(Records from a collection)
>>>>>

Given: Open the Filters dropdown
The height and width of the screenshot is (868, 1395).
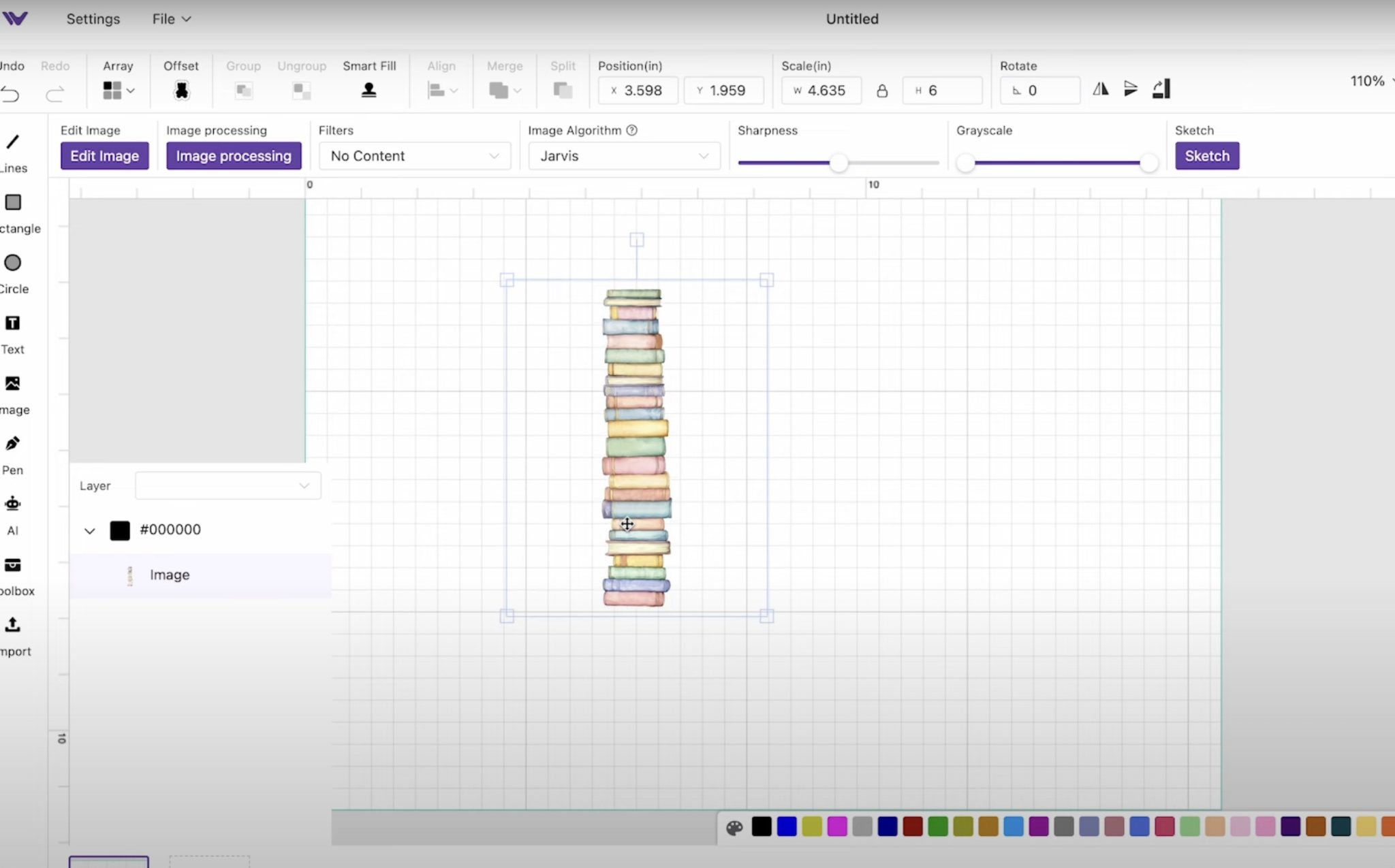Looking at the screenshot, I should (413, 156).
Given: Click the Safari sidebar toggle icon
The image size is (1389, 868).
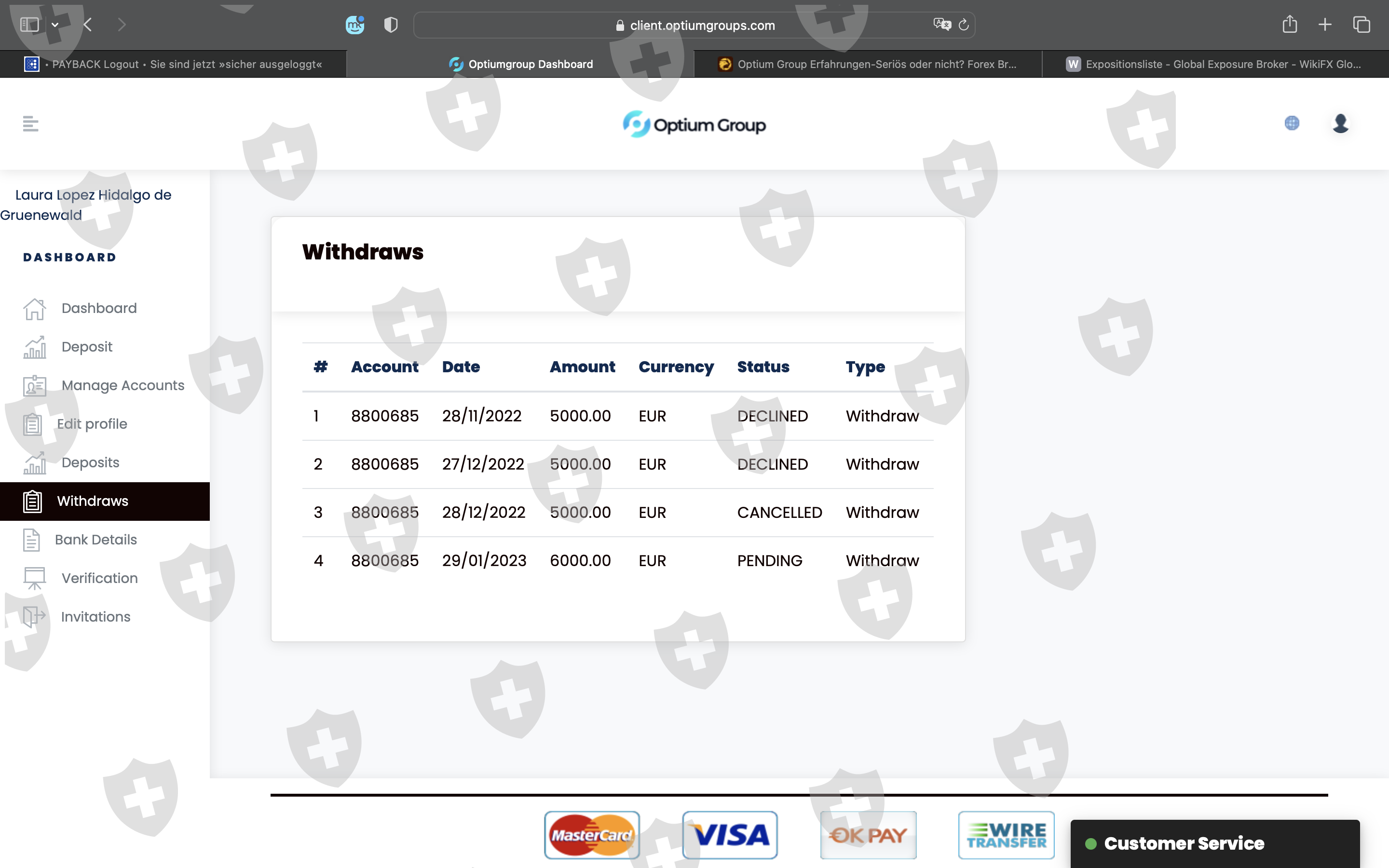Looking at the screenshot, I should click(x=29, y=25).
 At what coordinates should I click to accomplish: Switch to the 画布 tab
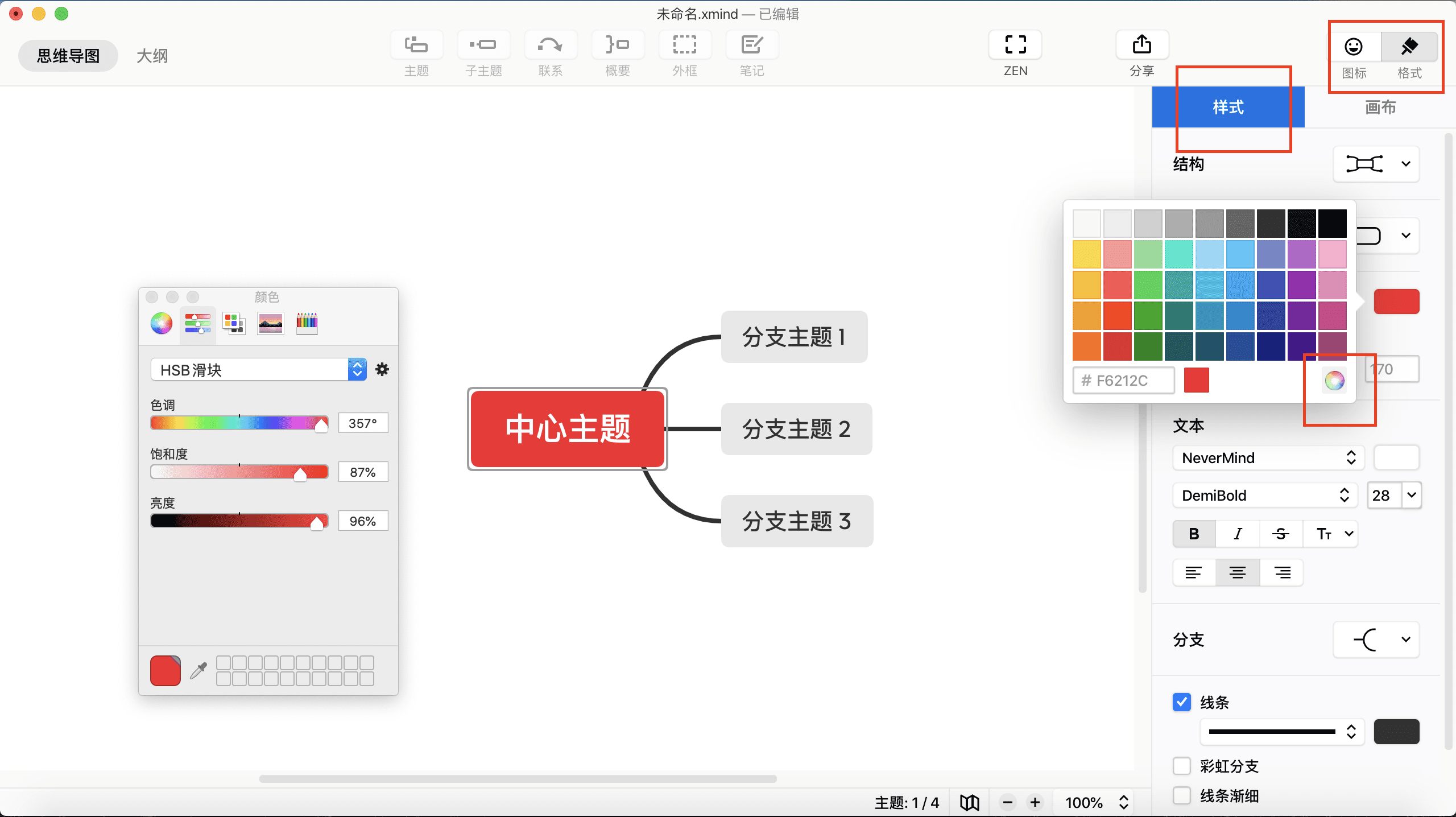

<<<<<

> WORK INSTRUCTIONS:
Every line above should be retyped exactly; the pictures do not belong in the copy.

> ANSWER SPACE:
Given: Open the Filters dropdown
The height and width of the screenshot is (868, 1395).
Looking at the screenshot, I should (413, 156).
Given: Click the Safari sidebar toggle icon
The image size is (1389, 868).
Looking at the screenshot, I should click(x=29, y=25).
 At what coordinates should I click to accomplish: Switch to the 画布 tab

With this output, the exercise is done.